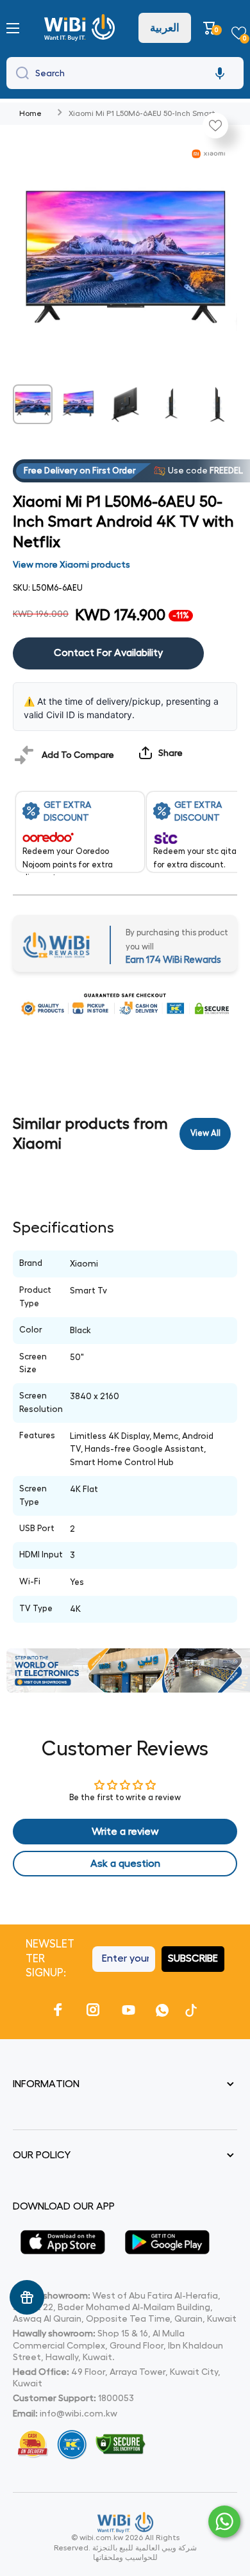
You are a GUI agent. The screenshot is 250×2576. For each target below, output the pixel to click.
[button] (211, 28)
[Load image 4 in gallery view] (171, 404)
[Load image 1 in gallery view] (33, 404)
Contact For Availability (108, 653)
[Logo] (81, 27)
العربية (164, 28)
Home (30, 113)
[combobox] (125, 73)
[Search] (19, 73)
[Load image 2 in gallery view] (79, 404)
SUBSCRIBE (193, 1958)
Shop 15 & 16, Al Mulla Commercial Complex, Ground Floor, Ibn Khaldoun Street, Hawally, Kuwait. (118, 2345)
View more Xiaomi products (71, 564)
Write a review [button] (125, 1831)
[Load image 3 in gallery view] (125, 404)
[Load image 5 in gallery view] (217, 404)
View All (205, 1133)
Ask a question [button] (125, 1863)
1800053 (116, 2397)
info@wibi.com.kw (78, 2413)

★ ★ ★ ★ ★

From the entries above, write out every line without a single change, skipping the images.

You are a GUI agent. The screenshot is 250×2576. For each target below, output the pixel to click.
[button] (211, 28)
[Load image 4 in gallery view] (171, 404)
[Load image 1 in gallery view] (33, 404)
Contact For Availability (108, 653)
[Logo] (81, 27)
العربية (164, 28)
Home (30, 113)
[combobox] (125, 73)
[Search] (19, 73)
[Load image 2 in gallery view] (79, 404)
SUBSCRIBE (193, 1958)
Shop 15 & 16, Al Mulla Commercial Complex, Ground Floor, Ibn Khaldoun Street, Hawally, Kuwait. (118, 2345)
View more Xiaomi products (71, 564)
Write a review [button] (125, 1831)
[Load image 3 in gallery view] (125, 404)
[Load image 5 in gallery view] (217, 404)
View All (205, 1133)
Ask a question [button] (125, 1863)
1800053 (116, 2397)
info@wibi.com.kw (78, 2413)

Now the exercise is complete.